Cartina alla mano, sacco in spalla e via verso il Centro America: da qui parte il nostro giro del mondo, andando in Guatemala alla scoperta di un presidio particolarissimo, identitario di una terra lontana, calda e ricca di storia, il caffè delle Terre Alte di Huehuetenango.
Introdotto dai padri Gesuiti nel 1773, la coltivazione del caffè del Guatemala prosegue florida all’ombra di ebani e mogani nel corso dei secoli, sviluppando una coltivazione ad alta quota di piantagioni di Coffea Arabica di eccellente qualità, apprezzata ancora oggi in tutto il mondo.
“Alla caficoltura in particolare – spiega Paolo, antropologo e fiduciario della Condotta Romana di Slow Food – è legata l’imprenditoria del Guatemala, attirando da sempre l’interesse di giovani investitori, nonché la curiosità dei numerosi turisti che desiderano conoscere da vicino le coltivazioni di caffè“. D’altronde quello del Guatemala è considerato oggi tra i migliori caffè in commercio poiché le piantagioni, “aggrappate” ad oltre 1.500 mt di altitudine lungo le pendici della catena montuosa dei Cuchumatanes, trovano le condizioni ideali per generare un caffè estremamente pregiato. Il fermento economico legato al caffè ha reso possibile l’apertura di 20 nuove caffetterie a Città del Guatemala in soli cinque anni e ha stimolato grandi opportunità anche a livello internazionale, costituendo la molla fondamentale per l’avvio del progetto legato al presidio Slow Food, riuscendo ad entrare nei mercati ad un prezzo giusto che ne valorizza l’alta qualità. Tema purtroppo non scontato quello del riconoscimento qualitativo del prodotto che, pur di soddisfare una domanda in costante crescita, sconta da tempo un calo strepitoso a favore dell’alta produttività.
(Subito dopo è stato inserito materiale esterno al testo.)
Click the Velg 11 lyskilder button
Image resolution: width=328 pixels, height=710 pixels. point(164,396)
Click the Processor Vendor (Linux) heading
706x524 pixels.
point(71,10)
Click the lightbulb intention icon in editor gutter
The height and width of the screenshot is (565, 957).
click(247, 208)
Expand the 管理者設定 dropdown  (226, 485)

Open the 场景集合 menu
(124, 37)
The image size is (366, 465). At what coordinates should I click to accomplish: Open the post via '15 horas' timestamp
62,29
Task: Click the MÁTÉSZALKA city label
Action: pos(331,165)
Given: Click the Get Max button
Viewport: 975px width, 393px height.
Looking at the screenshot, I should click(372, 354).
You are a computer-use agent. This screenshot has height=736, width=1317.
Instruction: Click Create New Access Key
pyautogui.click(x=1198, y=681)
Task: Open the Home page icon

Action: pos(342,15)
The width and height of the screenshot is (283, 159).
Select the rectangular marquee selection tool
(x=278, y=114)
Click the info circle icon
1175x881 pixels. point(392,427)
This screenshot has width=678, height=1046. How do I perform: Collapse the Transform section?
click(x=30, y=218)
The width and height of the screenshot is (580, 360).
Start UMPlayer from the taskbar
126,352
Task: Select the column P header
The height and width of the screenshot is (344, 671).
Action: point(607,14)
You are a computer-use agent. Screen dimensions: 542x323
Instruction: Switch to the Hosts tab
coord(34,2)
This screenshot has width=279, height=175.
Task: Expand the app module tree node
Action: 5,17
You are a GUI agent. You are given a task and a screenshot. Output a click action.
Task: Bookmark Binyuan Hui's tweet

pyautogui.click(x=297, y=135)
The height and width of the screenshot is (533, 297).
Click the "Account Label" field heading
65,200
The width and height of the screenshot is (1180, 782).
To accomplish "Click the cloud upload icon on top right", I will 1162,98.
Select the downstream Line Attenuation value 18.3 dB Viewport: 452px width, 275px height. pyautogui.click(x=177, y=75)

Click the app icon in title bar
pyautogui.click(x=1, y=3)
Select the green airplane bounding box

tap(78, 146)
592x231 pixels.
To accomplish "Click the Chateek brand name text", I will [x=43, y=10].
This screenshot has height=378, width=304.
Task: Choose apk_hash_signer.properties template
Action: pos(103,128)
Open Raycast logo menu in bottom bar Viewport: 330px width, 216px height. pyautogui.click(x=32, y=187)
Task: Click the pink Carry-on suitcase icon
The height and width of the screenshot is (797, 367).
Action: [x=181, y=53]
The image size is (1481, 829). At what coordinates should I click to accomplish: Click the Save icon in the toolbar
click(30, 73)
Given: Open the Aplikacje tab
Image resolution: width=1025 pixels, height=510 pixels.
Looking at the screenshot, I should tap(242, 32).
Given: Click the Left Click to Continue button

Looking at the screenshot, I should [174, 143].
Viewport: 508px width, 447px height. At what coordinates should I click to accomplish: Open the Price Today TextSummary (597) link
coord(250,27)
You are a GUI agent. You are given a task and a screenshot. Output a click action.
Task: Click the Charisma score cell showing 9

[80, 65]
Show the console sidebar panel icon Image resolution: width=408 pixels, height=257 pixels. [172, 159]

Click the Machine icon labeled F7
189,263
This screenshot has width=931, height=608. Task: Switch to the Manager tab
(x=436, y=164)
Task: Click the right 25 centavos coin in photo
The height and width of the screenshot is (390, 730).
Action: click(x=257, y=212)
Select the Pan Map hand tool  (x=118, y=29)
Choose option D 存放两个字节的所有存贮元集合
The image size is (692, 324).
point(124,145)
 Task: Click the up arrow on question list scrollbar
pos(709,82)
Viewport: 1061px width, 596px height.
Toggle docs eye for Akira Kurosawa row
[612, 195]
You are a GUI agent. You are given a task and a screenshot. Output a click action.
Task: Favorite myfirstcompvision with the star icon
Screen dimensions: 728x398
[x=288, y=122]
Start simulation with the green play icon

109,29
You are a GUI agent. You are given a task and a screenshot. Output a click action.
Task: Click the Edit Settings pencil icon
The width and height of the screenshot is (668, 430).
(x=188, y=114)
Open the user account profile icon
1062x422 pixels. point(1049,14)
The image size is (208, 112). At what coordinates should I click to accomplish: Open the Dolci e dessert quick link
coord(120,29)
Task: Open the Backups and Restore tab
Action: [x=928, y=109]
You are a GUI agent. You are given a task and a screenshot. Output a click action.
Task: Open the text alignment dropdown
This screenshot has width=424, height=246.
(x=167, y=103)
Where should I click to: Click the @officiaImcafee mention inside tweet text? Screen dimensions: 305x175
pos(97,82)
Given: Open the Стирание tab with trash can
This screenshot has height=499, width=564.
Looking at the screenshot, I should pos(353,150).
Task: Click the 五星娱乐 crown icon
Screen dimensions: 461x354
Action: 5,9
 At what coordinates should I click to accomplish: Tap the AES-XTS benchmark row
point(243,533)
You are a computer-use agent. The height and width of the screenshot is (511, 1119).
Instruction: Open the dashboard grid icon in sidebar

E in effetti, quanti consumatori sanno come è fatta una pianta di caffè o da dove viene ciò che stanno bevendo? La scarsa divulgazione delle potenzialità e della storia del prodotto, fomenta un’asimmetria informativa preoccupante tra coltivatori e consumatori, i quali ignorano le reali proprietà del caffè, non ne conoscono le singole qualità, né le diverse origini del blend che acquistano presso torrefazioni e supermercati. “Un simile ragionamento – osserva Marco Ferrero (referente in Italia del Presidio e Presidente della Cooperativa Sociale Pausa Cafè di Torino) – non potrebbe mai essere applicato alla filiera del vino o dell’olio, di cui, invece, il consumatore pretende giustamente di conoscere caratteristiche e provenienza“. Su questa asimmetria informativa si genera l’enorme profitto dell’industria del caffè nel mondo, concentrato nelle – solite – mani di pochi; ricordiamo che il caffè è la seconda materia prima commercializzata dopo il petrolio, e questa non equa distribuzione dei redditi generati va tutta a danno degli oltre 60 mln di piccoli produttori che vivono in zone montuose e che grazie alla loro attività rappresentano importanti sentinelle dello sviluppo economico legato alla caficoltura artigianale. Il caffè delle Terre Alte di Huehuetenango, infatti, è tra le poche varietà in commercio che prevede la raccolta a mano ad ogni sua fase: dalla selezione delle ciliegie, all’estrazione dei chicchi dalle bacche, fino all’essiccatura al sole per tre giorni. Ignorare questi aspetti, significa trascurare la storia di un popolo, dimenticare l’eredità di un’agricoltura secolare, non salvaguardare la biodiversità naturale che sostiene tutto questo.
Grazie all’azione di Slow Food e di tanti coraggiosi protagonisti che non hanno voluto arrendersi di fronte a dinamiche di mercato spesso distorte e incuranti dei più deboli, hanno visto la luce progetti come il Presidio del caffè di Huehuetenango, Cafè y cafè, Anacafè e molti altri, dando vita ad un sistema del caffè solido, giusto e sostenibile.
E allora con “dimmi che caffè bevi e scoprirai chi sei” voglio lanciare una provocazione nella speranza di stimolare anche il lettore meno attento ad interrogarsi su cosa compra ed informarsi quando mangia, con la stessa passione con cui, ogni giorno, assapora la sua immancabile tazzina di caffè.